For some people, regression looks more like using a pacifier, drinking out of a bottle or a sippy cup, playing with toys, coloring pictures, and watching cartoons. These things can help very much to further push the safe, innocent, curious feeling that comes with regression. It is important to remember that age regression is almost always an involuntary defense mechanism, and it changes the way the mind processes things for that amount of time. One who's in a regressed headspace will take in their surroundings much as a child, or even toddler, would take things in. Things like toys and coloring with crayons and kids' cartoons might be just as entertaining to them as it would be to a child. They might display their unhappiness by whining or crying or stomping their feet.

"But WHY regress?" This is a difficult question to answer, as different people use this coping tool for different reasons. For some, it's a direct symptom of a mental disorder, illness, or disability. For example, age regression is a natural symptom of C-PTSD! For others, it's used to make up for a bad childhood, or even a childhood that was never given to them; a way to regain "childhood" memories and feelings. And for some transgender people, it's even used to form a "childhood" in the correct gender! For example, a trans woman who grew up only allowed to play with "boy toys" and wear only "boy clothes" might wish to play with "girl toys" and wear a tu-tu or a plastic tiara while regressed! Being in the headspace of a child can be much safer than not! For example, when I'm regressed and having intrusive thoughts of self harm, I'm not thinking "ah, yes, I should do that"- I'm thinking "oh, why is this on my mind? that's scary, I don't want to do that." And that's a much healthier way to perceive those thoughts! Children's brains don't think to do things like self harm, intake drugs or alcohol, or starve themselves, so it can be legitimately safer!
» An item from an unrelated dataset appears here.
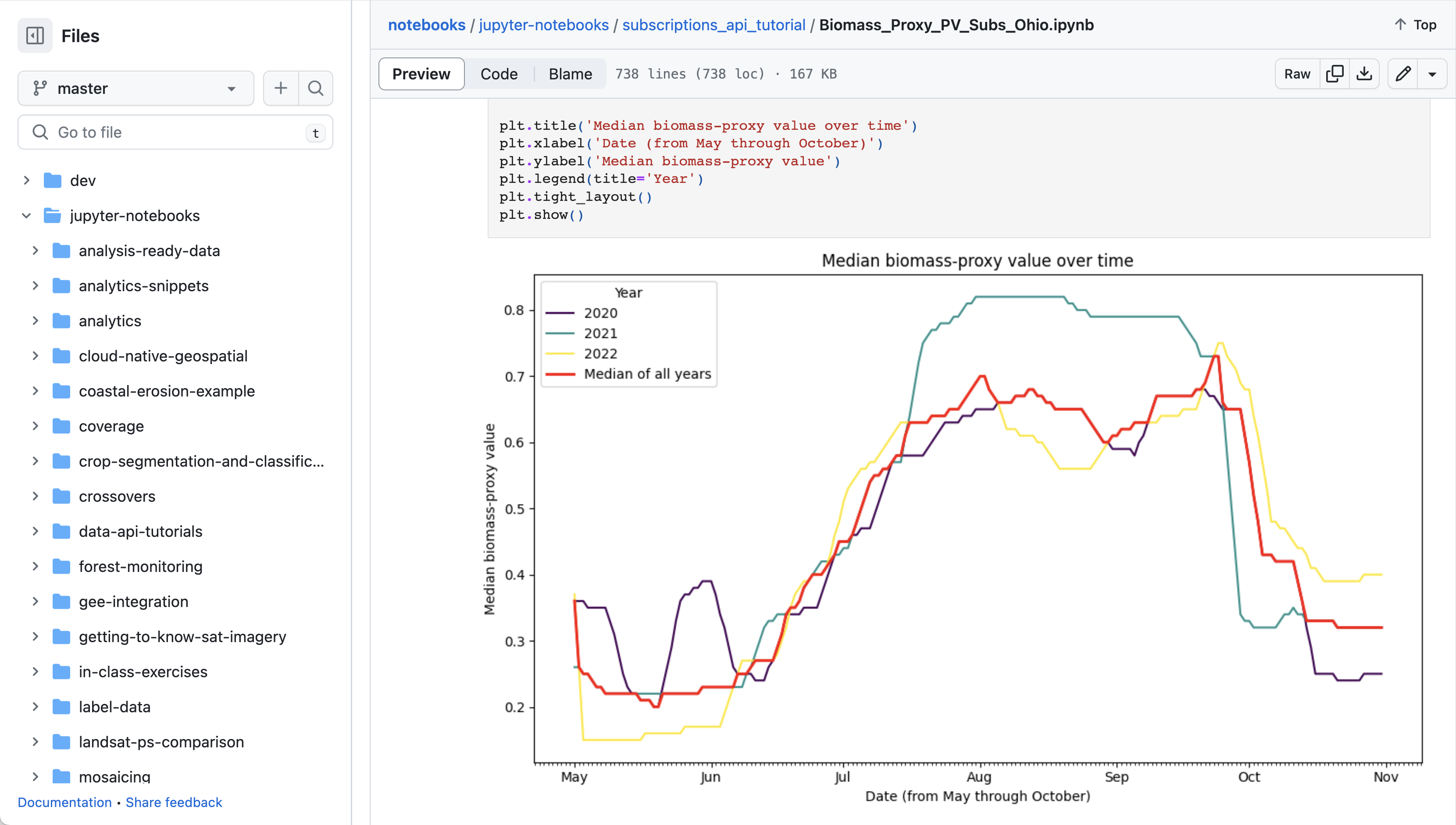Expand the dev folder
Viewport: 1456px width, 825px height.
(27, 180)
"How do I interact with people who are regressed?" Well, first and foremost, I'd recommend asking them if they even want people to interact with them while they regress, as a lot of people don't. It's not a shameful thing by any means, but some people feel uncomfortable, embarrassed, or even unsafe, while regressing in front of others. But if they are okay with it, I'd like to suggest a few things! Using a soft, gentle tone with them would be very helpful! Remember, a lot of regressors use this defense mechanism to cope with trauma-related flashbacks. So definitely don't yell or talk in an aggressive tone! Don't talk about things you wouldn't talk about in front of an actual child! A regressed person's mind is taking in information very similarly, and it's a very delicate safe space. Discussing adult things might cause them to leave that headspace before they're ready to, or even cause a flashback or a meltdown. Offer them their comfort items! If they're regressed, there's a very good chance they're in that headspace as a result of something scary or stressful, and a little comfort could go a long way. Plus, it can remind them that you aren't annoyed with or uncomfortable with their headspace. And lastly, DO NOT sęxuálize their regression!! Again, a regressed person's mind is processing things the same way a child would! It hinders their ability to consent to adult things like sêx, and it is not just a roleplay!! This can be a legitimately traumatizing experience!!